The exhibition is on view through Aug. 31.
Garde populates his paintings with what Kinghorn calls “peculiar characters” who include the comical and grotesque. His paintings don’t mask emotions, and Garde is more interested in conveying the emotions of his subjects with color and texture, rather than with lifelike likeness.
In Lewiston, Bates College Museum of Art is showing 50 years of watercolors by Hardy through Oct. 5. The show was in the works before Hardy died, and in addition to being a significant exhibition because of its depth, it’s also the first major exhibition of his work since his death. It includes a catalog, with an essay by Hardy’s longtime friend Robert Flynn Johnson, who curated the exhibition, “DeWitt Hardy: Master of Watercolor.”
Johnson is curator emeritus at the Achenbach Foundation, Fine Arts Museum of San Francisco.

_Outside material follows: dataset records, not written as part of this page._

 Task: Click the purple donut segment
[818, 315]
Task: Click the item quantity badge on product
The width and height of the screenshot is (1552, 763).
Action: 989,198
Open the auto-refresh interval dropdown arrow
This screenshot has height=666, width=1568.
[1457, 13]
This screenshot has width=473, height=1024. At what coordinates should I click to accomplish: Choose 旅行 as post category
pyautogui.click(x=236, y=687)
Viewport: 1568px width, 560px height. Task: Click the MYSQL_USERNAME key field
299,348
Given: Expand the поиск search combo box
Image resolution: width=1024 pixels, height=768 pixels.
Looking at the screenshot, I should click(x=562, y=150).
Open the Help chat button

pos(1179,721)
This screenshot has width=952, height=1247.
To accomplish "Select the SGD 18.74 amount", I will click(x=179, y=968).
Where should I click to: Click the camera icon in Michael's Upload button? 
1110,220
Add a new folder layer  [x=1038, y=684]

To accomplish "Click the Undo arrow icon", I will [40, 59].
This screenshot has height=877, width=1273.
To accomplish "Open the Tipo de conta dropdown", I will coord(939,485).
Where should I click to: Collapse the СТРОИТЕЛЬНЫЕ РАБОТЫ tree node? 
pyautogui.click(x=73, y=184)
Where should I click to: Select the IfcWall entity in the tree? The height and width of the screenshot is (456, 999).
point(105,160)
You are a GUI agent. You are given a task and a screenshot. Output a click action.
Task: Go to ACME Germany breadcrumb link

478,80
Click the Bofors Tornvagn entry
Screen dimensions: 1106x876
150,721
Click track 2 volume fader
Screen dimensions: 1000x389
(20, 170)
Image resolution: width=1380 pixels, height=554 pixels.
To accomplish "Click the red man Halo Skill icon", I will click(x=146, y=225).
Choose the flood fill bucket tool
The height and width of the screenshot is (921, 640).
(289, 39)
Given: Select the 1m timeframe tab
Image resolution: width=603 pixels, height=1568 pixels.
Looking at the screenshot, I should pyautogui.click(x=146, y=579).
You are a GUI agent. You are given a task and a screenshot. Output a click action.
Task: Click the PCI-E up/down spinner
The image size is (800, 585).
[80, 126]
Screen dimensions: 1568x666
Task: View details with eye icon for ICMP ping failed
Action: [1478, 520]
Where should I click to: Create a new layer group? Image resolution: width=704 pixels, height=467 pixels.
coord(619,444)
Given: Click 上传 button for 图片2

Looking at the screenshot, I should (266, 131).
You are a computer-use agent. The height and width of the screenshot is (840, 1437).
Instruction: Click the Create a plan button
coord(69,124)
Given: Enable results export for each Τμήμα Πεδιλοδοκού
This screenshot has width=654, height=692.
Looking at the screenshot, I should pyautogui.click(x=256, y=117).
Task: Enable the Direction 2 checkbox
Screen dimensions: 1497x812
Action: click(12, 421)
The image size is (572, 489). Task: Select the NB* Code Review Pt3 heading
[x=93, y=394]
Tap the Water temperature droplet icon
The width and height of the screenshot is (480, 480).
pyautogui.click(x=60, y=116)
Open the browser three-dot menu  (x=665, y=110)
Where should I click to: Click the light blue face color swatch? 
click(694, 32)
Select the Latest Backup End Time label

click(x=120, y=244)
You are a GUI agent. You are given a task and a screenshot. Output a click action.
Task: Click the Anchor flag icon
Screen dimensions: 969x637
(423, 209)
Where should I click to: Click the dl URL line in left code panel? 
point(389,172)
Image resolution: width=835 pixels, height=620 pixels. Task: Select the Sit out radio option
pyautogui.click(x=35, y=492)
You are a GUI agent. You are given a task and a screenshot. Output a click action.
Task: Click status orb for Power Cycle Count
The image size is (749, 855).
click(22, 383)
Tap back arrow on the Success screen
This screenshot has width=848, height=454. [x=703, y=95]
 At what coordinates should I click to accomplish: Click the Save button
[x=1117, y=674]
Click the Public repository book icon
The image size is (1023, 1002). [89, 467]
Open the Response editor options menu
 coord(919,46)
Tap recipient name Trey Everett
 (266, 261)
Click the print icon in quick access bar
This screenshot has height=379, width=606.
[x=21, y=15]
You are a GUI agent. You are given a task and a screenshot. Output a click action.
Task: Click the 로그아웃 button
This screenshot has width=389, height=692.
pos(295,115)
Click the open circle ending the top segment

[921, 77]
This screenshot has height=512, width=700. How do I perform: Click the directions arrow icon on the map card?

He met Hardy when they were teenagers in Ogunquit, and remained friends.
Johnson makes the case that Hardy was among Maine’s best watercolorists, and indeed, one of the finest in the country. “In complex and original compositions, Hardy shunned the predictable picturesque in favor of harsh but often beautiful realities,” he writes. “These challenging compositions make us see his landscapes, buildings, still lives, portraits, figures and nudes in a whole new light.”
In a phone interview from his home, Johnson called the exhibition bittersweet. He is sorry his friend isn’t around for it.
Hardy showed his work in New York throughout the 1960s, ’70s and ’80s. But in 1991, his New York gallery closed, leaving him without an established dealer. It was a difficult time for him, Johnson said, and Hardy used it to shift his art on a more inward, personal track.